The Dutch referee who commanded the world's biggest football matches with a unique blend of authoritative calm and a businessman's sharp eye.
Björn Kuipers didn't follow the typical path to refereeing's summit. While building a successful supermarket and hair salon empire in the Netherlands, he was simultaneously ascending UEFA's and FIFA's most elite lists. This dual life as entrepreneur and official forged a distinct style: calm, impeccably prepared, and in total control, with a presence that managed superstar egos and high-stakes tension without seeming overbearing. He became the trusted choice for Champions League finals, European Championships, and ultimately the 2014 World Cup final, where his steady hand oversaw one of the most watched sporting events on the planet. His retirement marked the end of an era for a figure who redefined professionalism in officiating.
1965–1980
The latchkey kids. Raised during divorce, recession, and the end of the Cold War. Skeptical, self-reliant, media-literate. They invented indie culture, grunge, and the early internet — then watched the Boomers take credit.
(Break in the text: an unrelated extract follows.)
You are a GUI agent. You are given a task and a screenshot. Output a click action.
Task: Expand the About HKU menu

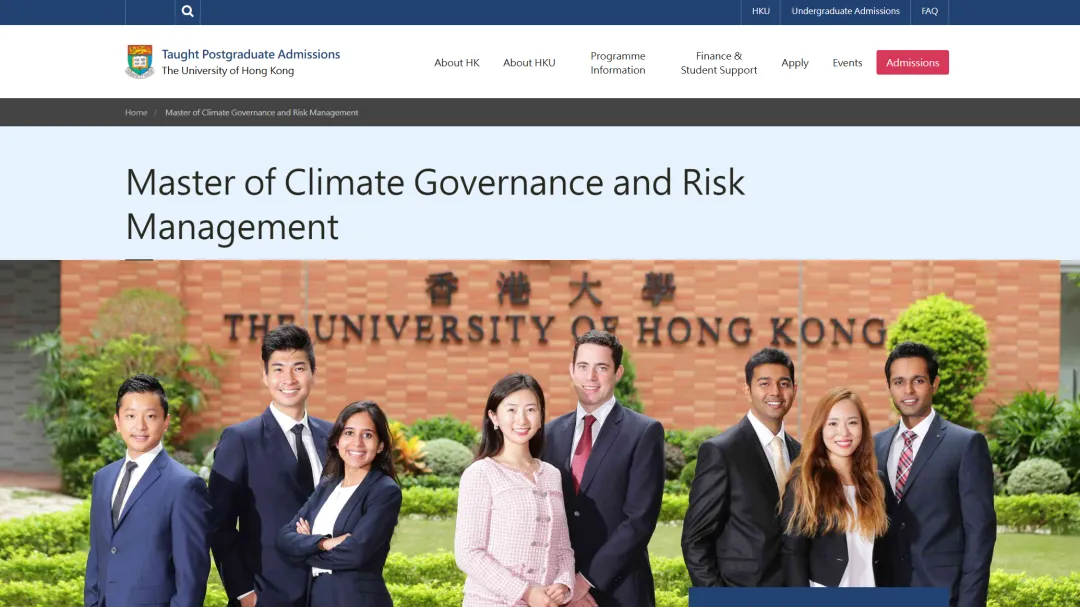pyautogui.click(x=529, y=63)
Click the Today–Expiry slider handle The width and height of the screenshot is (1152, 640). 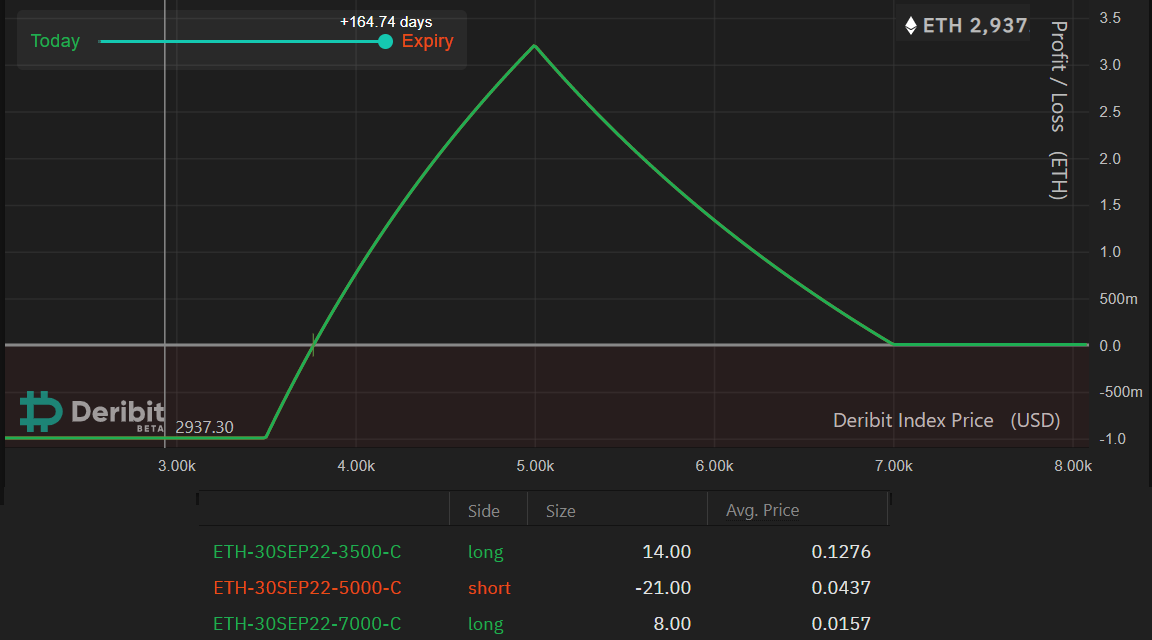[x=386, y=41]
Björn was born in 1973, placing them squarely in the Generation X. The events that shaped this generation — economic uncertainty, the end of the Cold War, and the rise of personal computing — shaped the world they entered and the choices available to them.
The biggest hits of 1973
#1 Movie
The Exorcist
Best Picture
The Sting
#1 TV Show
All in the Family
The world at every milestone
US withdraws from Vietnam; Roe v. Wade decided
First test-tube baby born
Challenger disaster; Chernobyl nuclear meltdown
Berlin Wall falls; Tiananmen Square protests
Soviet Union dissolves; World Wide Web goes public
Nelson Mandela elected president of South Africa
US invades Iraq; Human Genome Project completed
Edward Snowden reveals NSA surveillance programs
ChatGPT goes mainstream; Israel-Hamas war begins
He is a co-owner of a chain of supermarkets and a hair salon company in the Netherlands.
He holds a degree in business economics from the Radboud University Nijmegen.
He is a licensed physiotherapist.
He and his regular assistant Sander van Roekel have been a team since their youth refereeing days.
“You have to be yourself. You cannot copy anyone else.”